--- begin ---
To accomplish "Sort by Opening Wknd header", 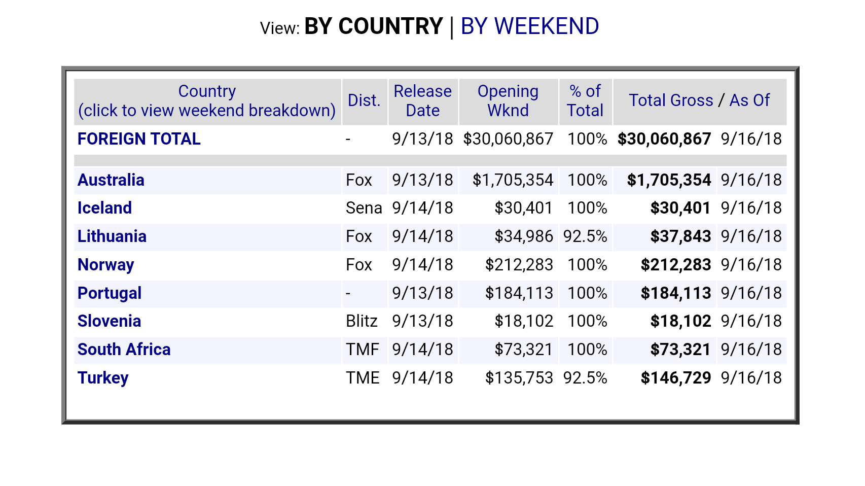I will point(508,100).
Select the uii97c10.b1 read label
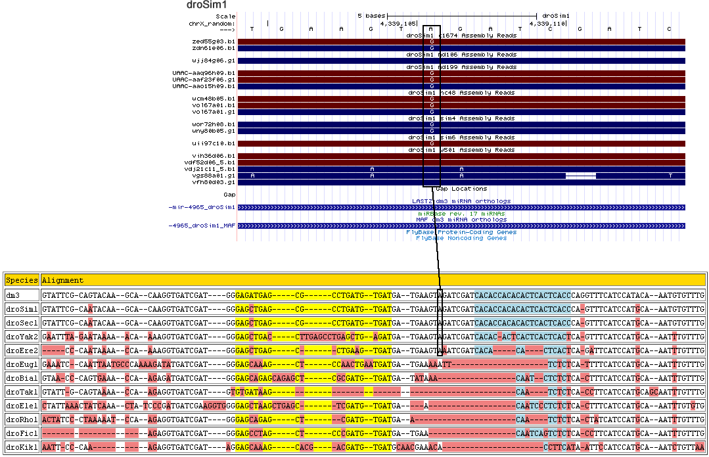This screenshot has width=709, height=457. click(x=209, y=143)
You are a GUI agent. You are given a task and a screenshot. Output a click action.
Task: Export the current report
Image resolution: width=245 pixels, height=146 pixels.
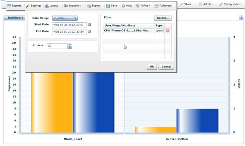(94, 6)
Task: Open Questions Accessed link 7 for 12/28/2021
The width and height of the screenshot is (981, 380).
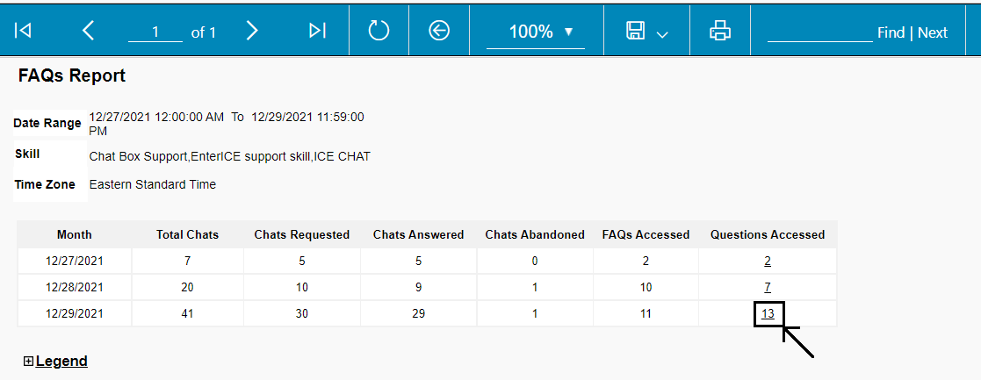Action: click(x=768, y=287)
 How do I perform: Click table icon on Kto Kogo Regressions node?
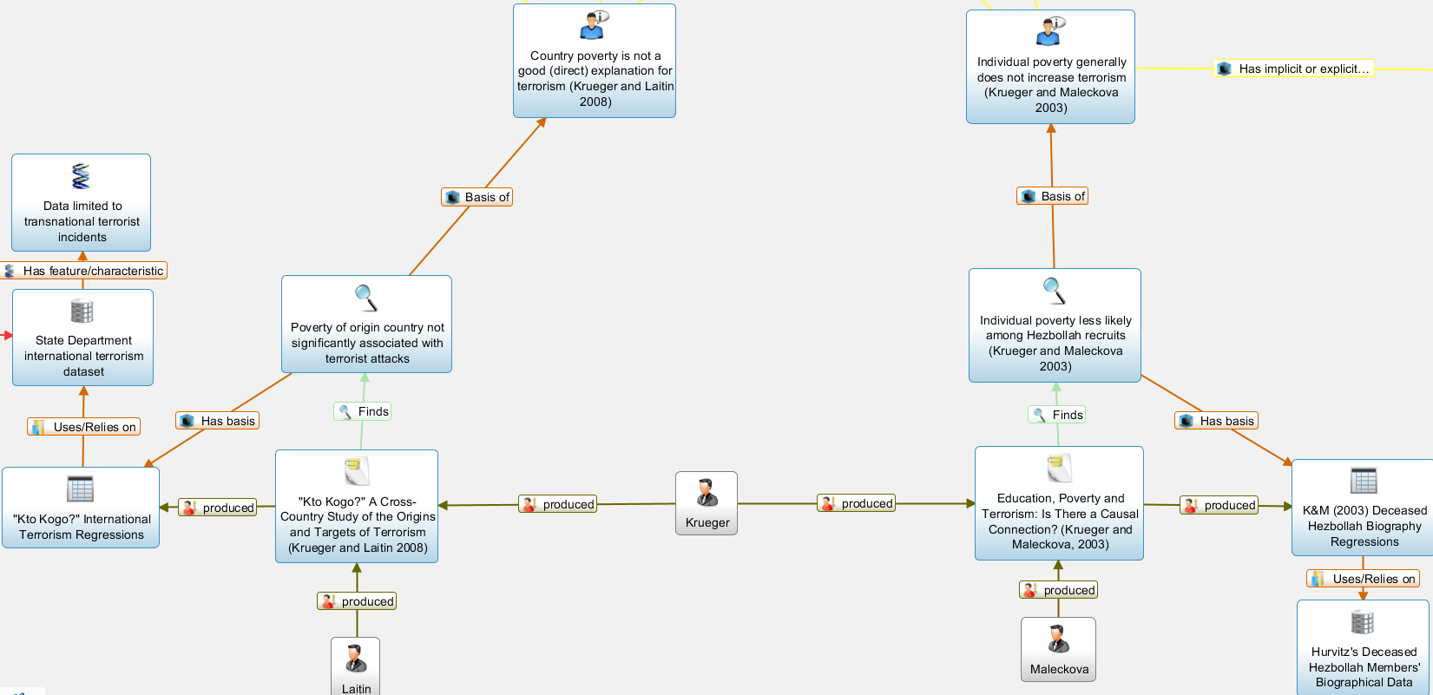(x=80, y=489)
--- end ---
What this task involves: Copy the items above word for word, starting with the line with "Select the uii97c10.b1 read label" and going on through the end of the items, both included. Leave the pictures out of your copy.

Task output:
Select the uii97c10.b1 read label
This screenshot has width=709, height=457. click(x=209, y=143)
You are a GUI agent. You are given a task and a screenshot. Output a click action.
Task: Export the current report
Image resolution: width=245 pixels, height=146 pixels.
(94, 6)
Task: Open Questions Accessed link 7 for 12/28/2021
The width and height of the screenshot is (981, 380).
Action: click(x=768, y=287)
 How do I perform: Click table icon on Kto Kogo Regressions node?
(x=80, y=489)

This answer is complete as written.